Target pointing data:

* Start *

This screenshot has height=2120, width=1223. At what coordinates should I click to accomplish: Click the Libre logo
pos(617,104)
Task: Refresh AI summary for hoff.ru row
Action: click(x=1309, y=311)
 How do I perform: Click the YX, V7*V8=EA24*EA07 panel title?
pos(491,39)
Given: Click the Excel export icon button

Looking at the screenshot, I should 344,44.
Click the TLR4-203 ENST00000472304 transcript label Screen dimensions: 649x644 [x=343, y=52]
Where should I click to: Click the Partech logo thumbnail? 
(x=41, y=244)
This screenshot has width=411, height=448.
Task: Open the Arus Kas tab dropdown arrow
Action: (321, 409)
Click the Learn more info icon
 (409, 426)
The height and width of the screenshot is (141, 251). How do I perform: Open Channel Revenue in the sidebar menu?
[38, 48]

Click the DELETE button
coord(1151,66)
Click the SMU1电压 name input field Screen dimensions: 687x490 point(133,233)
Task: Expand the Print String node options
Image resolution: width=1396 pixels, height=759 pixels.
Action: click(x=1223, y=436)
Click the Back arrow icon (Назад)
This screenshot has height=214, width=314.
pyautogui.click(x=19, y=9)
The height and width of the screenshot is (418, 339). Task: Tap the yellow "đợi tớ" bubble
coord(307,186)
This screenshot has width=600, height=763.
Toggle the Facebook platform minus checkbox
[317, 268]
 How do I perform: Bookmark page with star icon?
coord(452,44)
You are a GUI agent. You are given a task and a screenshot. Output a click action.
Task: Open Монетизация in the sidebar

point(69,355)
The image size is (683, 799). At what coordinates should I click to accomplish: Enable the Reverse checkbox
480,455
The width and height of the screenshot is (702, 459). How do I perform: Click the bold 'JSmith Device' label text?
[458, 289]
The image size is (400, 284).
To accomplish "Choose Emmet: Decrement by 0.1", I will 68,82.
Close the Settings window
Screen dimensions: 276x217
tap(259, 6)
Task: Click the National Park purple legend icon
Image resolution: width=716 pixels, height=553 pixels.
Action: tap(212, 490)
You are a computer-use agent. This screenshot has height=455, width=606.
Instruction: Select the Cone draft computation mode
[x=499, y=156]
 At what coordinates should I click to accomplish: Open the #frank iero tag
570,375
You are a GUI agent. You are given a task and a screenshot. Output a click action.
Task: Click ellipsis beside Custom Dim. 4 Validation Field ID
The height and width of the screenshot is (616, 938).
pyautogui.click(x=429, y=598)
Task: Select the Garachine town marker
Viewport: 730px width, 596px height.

* End *

*WHAT IS NEEDED:* Please output the material as a JSON list of strings, one per line and with blank lines left out, starting at the line that contains "Task: Click the" and running through the end of the material.

*TASK ANSWER:*
[
  "Task: Click the National Park purple legend icon",
  "Image resolution: width=716 pixels, height=553 pixels.",
  "Action: tap(212, 490)",
  "You are a computer-use agent. This screenshot has height=455, width=606.",
  "Instruction: Select the Cone draft computation mode",
  "[x=499, y=156]",
  " At what coordinates should I click to accomplish: Open the #frank iero tag",
  "570,375",
  "You are a GUI agent. You are given a task and a screenshot. Output a click action.",
  "Task: Click ellipsis beside Custom Dim. 4 Validation Field ID",
  "The height and width of the screenshot is (616, 938).",
  "pyautogui.click(x=429, y=598)",
  "Task: Select the Garachine town marker",
  "Viewport: 730px width, 596px height."
]